Currently Horizons Regional Council is redrafting the provisions of the One Plan in line with the decision of the Environment Court. As such, the precise details of the One Plan provisions are not certain.

Within the region’s catchments a number of “priority catchments” have been identified.  Within these priority catchments existing dairy, intensive sheep and beef (which are farms that are irrigated and over 4 hectares), and cropping and horticulture operations will require a resource consent in relation to nutrient management.

In addition, any conversions to dairy, intensive sheep and beef, cropping and horticulture anywhere in the region will require resource consent for nutrient management. Nitrogen limits will be calculated based on land use capability (LUC), which is closely linked to soil type.

Federated Farmers and Horticulture NZ have lodged an appeal challenging the Environment Court’s rulings, including those related to the water chapters of the Plan and, in particular, the need for resource consents for intensive farming activities.  There is a general feel amongst both farmers and horticulturists that the One Plan will introduce significantly high compliance costs, meaning these activities will not be economically viable. Fertiliser Company Ravensdown has also joined the appeal.

Federated Farmers (among others) have been highly critical of the science used to measure and calculate nutrient discharges from farms and, in particular, use of the Overseer model. Originally designed to assess fertiliser requirements and nutrient flows around farm systems, Overseer is now in its 6th version, and being utilised in a much broader way.

In addition to a wider range of farm types and systems, Overseer is now being used by many regional councils (including Horizons) as the primary tool for calculating nutrient runoff. However, there are many variables that affect the amount of nitrogen a farm system leaches and, depending on the adequacy of the information being inputted, Overseer can give differences in leaching losses of ±20%.[4] 
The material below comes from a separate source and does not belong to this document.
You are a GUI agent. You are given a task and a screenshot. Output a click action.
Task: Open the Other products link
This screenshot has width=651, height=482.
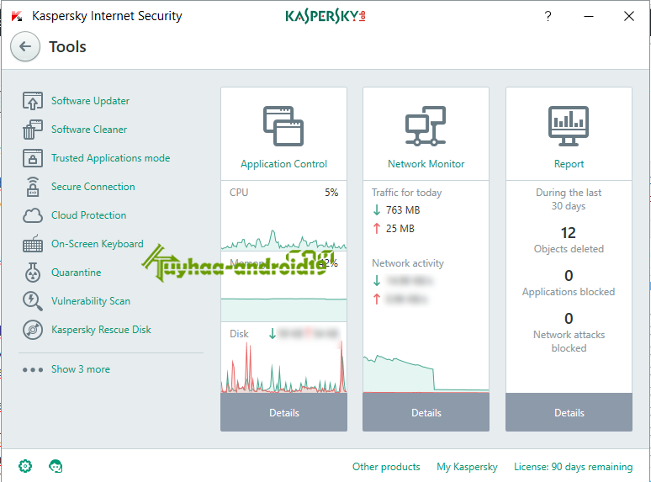click(386, 467)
This level of potential inaccuracy could represent issues going forward, especially in terms of enforcement of nutrient limits. If a farmer is prosecuted for exceeding nutrient allowances, it could be difficult to prove given the significant variability seen in Overseer results.
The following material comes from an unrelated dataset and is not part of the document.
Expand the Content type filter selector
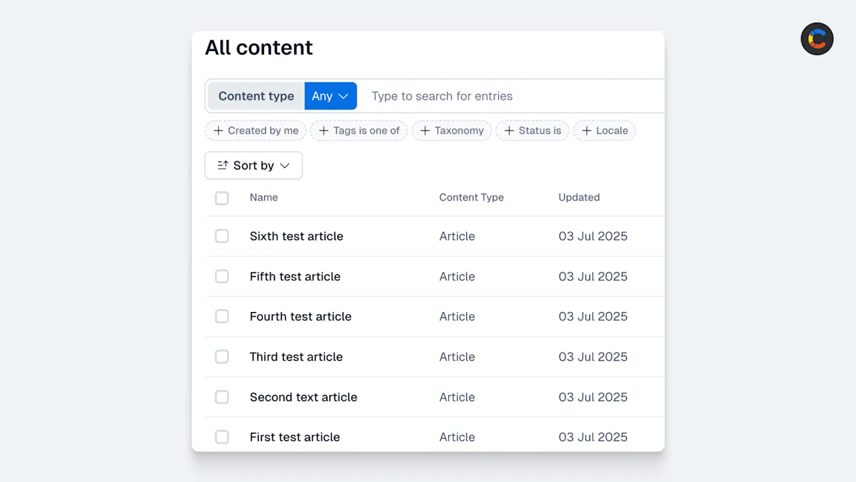856x482 pixels. (256, 95)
What will the decision mean in practice?

The One Plan reflects the move towards catchment-based water management that seeks to manage the effects of all land uses and activities within that catchment. The One Plan has already been a source of guidance for other regional councils around New Zealand. This can already been seen in other regional plans, such as the Canterbury Land and Water Regional Plan, which also seeks to manage nutrient discharges from agricultural activities by setting nutrient discharge limits.

The One Plan recognises the significant impact that nutrient discharges from agricultural activities can have on water quality and the growing scepticism that voluntary measures to mitigate nutrient discharges, whilst well intended, will not significantly reduce nutrient discharges without having measurable and enforceable standards in a regional plan.

However, whilst councils will have enforceable standards, the ease of enforcing those standards could be very difficult, given the potential for variability in results from the Overseer model. This has the potential to result in litigation, a result regional councils are seeking to avoid.

There is no doubt that compliance with the One Plan will increase the costs of agricultural activities for some operators in the region. However, many argue that this is no different from other businesses that discharge contaminants and require resource consents to do so, and is therefore just another cost of doing business.

We now await the High Court decision to see if the approach of the Environment Court is upheld.



[1] One Plan Decision Version: Part 5- Surface water quality- non-point source discharges [5-2].

[2] Ibid, at[5-7].

[3] Ibid, at[5-9].

[4] One Plan S42A Report- “Concerning Water Quality”, Dr Stewart Ledgard, at p4. 

 

 


 

Disclaimer: This is a brief sumamry for information purposes only and is not legal advice.